Yes, I agree.  I am very much trying to pursue a probabilistic approach. The question is then "probabilities on what?" and I have an answer that I like, but I have trouble sharing that answer in a way that is understandable.  Let me try to sketch that, in this context.

You know probabilistic programming very very much better than I, so please correct my mis-steps.  In probabilistic programming, one essentially has lambda-expressions, and is assigning probabilities to them.   For example: what is the probability of taking this branch (this if-statement) or not? The probability of running this loop N times? the probability of calling this routine? The probability of making this list/array longer or shorter?  This might be done with either custom-built probabilistic programming languages, or with modified versions of C or Lisp.  At any rate, these can be abstractly understood as being lambda-expressions, with probabilities assigned to them.

However, as I exhort below, lambdas are closely tied to cartesian products, and to classical logic, and we have plenty of evidence that suggests that this is inappropriate for natural, human intelligence.
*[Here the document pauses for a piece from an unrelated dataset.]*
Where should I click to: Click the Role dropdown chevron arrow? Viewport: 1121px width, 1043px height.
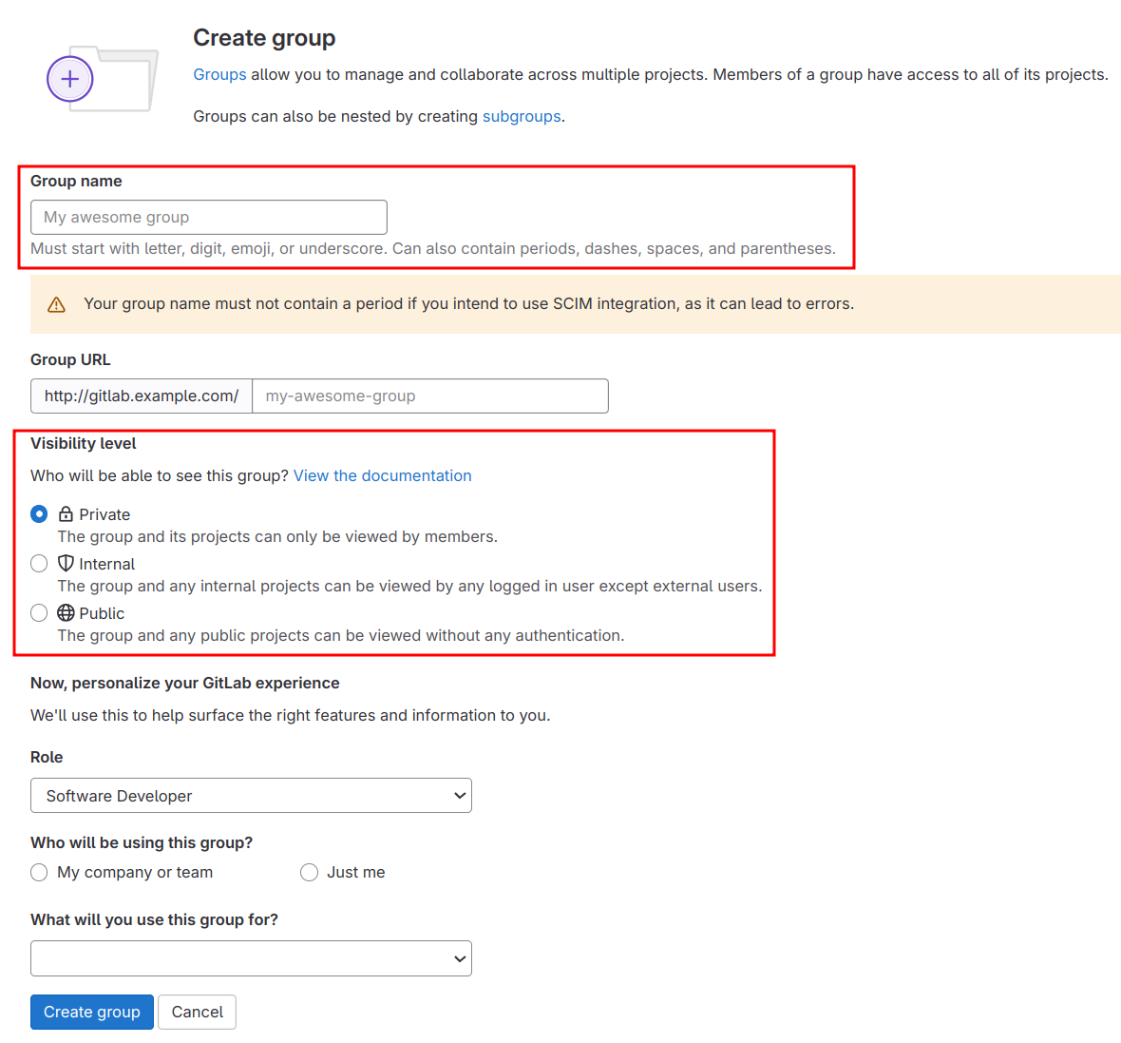[x=460, y=796]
So what is the right thing? To keep a long story short, for me, it is this concept of "disjoined connector sets" (aka "jigsaw-puzzle pieces"), and I attach probabilities to those. More generally, more vaguely, the structures are "patterns", this is what the pattern miner looks for. There are various theoretical arguments that show that these are sufficient for general purposes.   For  example, theorem-proving is like assembling jigsaw-puzzle pieces, where he puzzle-pieces are rules of inference; this is why theorem-proving is like parsing.  However, general knowledge representation is also like this: solving Sherlock Holmes mysteries has long been said to be like "solving a jigsaw puzzle": well, except now, we have the mathematical formalism to make this statement precise. I think much of what neural nets and deep learning do also fits into this general framework; I want to write a paper on this, but have not had the time yet.
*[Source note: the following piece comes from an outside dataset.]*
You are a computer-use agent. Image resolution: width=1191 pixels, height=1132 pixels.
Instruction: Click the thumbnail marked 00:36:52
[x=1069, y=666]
So, I am not really into formal logic, per-se; rather, I am trying to amass evidence why probabilistic patterns are the correct approach, while probabilistic lambdas are too stringent, too constrained, too tight to be useful.  One has to assign probabilities to the patterns, the arrangements, and NOT to the individual components of the pattern. (Also, I keep saying "probability" when I actually mean "mutual information" or maybe "surprisingness", as the case may be. Just as lambda is not quite right, I get the feeling that probability is not quite right, and that talking about mutual information and surprisingness is more correct, than talking about probability.  But this intuition remains difficult to explain.).

-- Linas
 
Best regards,
Alexey.

2018-05-15 0:13 GMT+03:00 Linas Vepstas <linasv...@gmail.com>:
Alexey, Konstantin,

On Mon, May 14, 2018 at 2:41 PM, Константин Тимофеев <k.tim...@gmail.com> wrote:
Nil, Linas, thanks for the explanations. It seems like I have to learn some new things before I could understand clearly what is the issue behind this discussion. Hopefully it will not take too much time.
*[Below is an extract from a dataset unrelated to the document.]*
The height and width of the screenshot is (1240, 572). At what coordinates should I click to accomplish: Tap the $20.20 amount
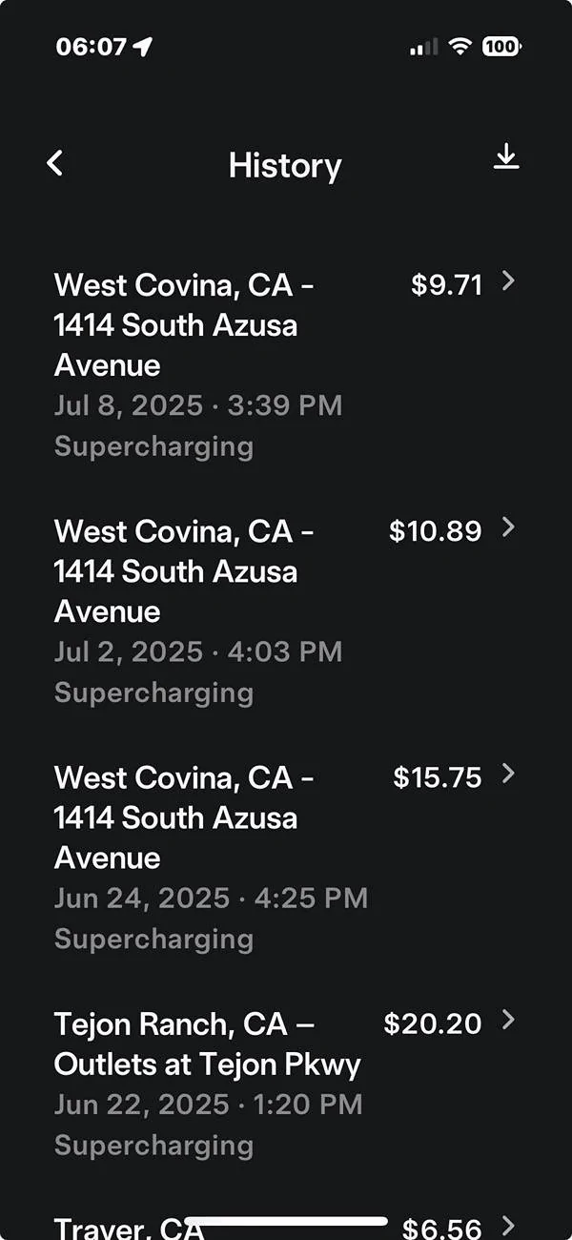pyautogui.click(x=433, y=1023)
If it doesn't take much time, then you are a super-human genius working in the wrong field.  To understand the issue, you'd have to read a book or two on proof theory, along with a large rainbow of related topics. Its taken me ten years to understand what the problem is.  I can't magically transfer this knowledge, but I can tell you what keywords to search for and read on.   Besides proof theory and model theory, anything that describes linear logic should make clear what the issue with cartesian products is (in proof theory, it corresponds to the rules of weakening and contraction, which are assumed by the lambda abstraction but are forbidden by tensor products.)  To understand why products in linguistics are tensor products and not cartesian products, look at the wikipedia article on "pregroup grammar".  The earliest reference that I know of that discusses this clearly is Marcus Solomon "Algebraic Linguistics" (1967) which your compatriots in Novosibirsk sent me.  The categorial grammars there are discusses in pages 90-120, which you can match up to what the wikipedia pregroup grammar article states.

Last time I said that "theorem proving is like parsing", I said it to Ben's son Zar, who is studying theorem proving, and his response was "yeah, so what, everyone knows that".  If you already know that, good.  My point is that since we know that theorem proving is incompatible with lambda, we should stop using lambda so much. To me, this still remains a deep, important insight; I'm trying to use it to guide the design of atomese.  I can't imagine that you will understand in only a few months.  A few years, maybe. I'm just saying, now is the time to start reading about it.

-- Linas


On Mon, May 14, 2018 at 8:45 PM, Linas Vepstas <linasv...@gmail.com> wrote:


On Mon, May 14, 2018 at 12:54 AM, Nil Geisweiller <ngei...@googlemail.com> wrote:
Hi,

On 05/11/2018 11:36 PM, Linas Vepstas wrote:
light sprinkling of lambda calculus on top.  Nil keeps putting in too much lambda calculus, I can't seem to get him to stop.  It needs more prolog, I keep telling him.

But

I meant that to be funny. Like saying "it needs more pepper, no, it needs more salt".
 
the left hand side term of a prolog fact shares the same goodies I'm after when I use a LambdaLink. It exposes a list of variables, in a determined order, abstracting the body away.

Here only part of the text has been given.